Matthew 11:26

ESV yes, Father, for such was your gracious will.
NIV Yes, Father, for this is what you were pleased to do.
NASB Yes, Father, for this way was well pleasing in Your sight.
CSB Yes, Father, because this was your good pleasure.
NLT Yes, Father, it pleased you to do it this way!
KJV Even so, Father: for so it seemed good in thy sight.

What does Matthew 11:26 mean?

While talking to the crowds around Him, Jesus turns to speak with God the Father in heaven. It is a prayer of thanks. He thanks God for hiding the truth about His role as Messiah and the coming kingdom from those who are wise and understanding according to the world's standards. He thanks the Father for revealing those truths to little children—in this context, meaning those who are either dismissed by the world, or those who trustingly accept Him without ulterior motives (Matthew 18:1–5).

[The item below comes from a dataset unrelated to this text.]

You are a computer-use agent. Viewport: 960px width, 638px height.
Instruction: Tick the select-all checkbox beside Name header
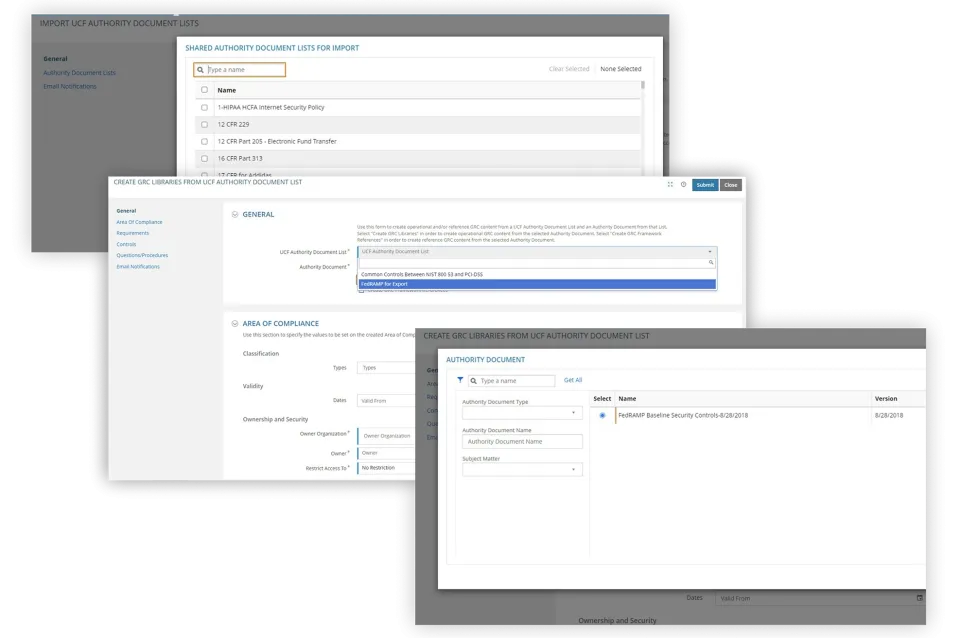205,90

This raises a natural, very human question: is that fair? Our natural reaction to the idea is negative. Why would God hide something essential from anyone?

First, note that this Scripture doesn't specify whether God is taking extra steps—making things excessively difficult—or whether He's "hiding" things in the sense that He simply chooses not to overcome a person's own arrogant, willful ignorance. Earlier, Jesus criticized the attitude some people had, where no matter what they saw, they would simply demand the opposite (Matthew 11:16–19).

Second, Scripture gives examples of God allowing people to make free choices, and then—based on those choices—magnifying their stubbornness in order to make an example. The Pharaoh who initially refused to allow Israel to leave Egypt (Exodus 7:22; 8:15, 32) was later punished by God actively hardening his heart (Exodus 9:12; 10:20; 14:8).

In either case, "fairness" is not the issue. A major factor is humility. Those who reject the evidence God gives are not being sincere (Romans 1:18–20). Children express candid trust based on what they see and are told. Adults have a greater habit of manipulating their own thoughts in order to protect their preferences.

It's also important to note that God's will is "gracious," according to Jesus. Since all people are sinners (Romans 3:10), nobody deserves good from God. That He reveals Himself to anyone, at all, is an act of grace on His part. The fact that anyone would see His power on display—as did many in Israel—and still refuse to believe is an act of foolish arrogance.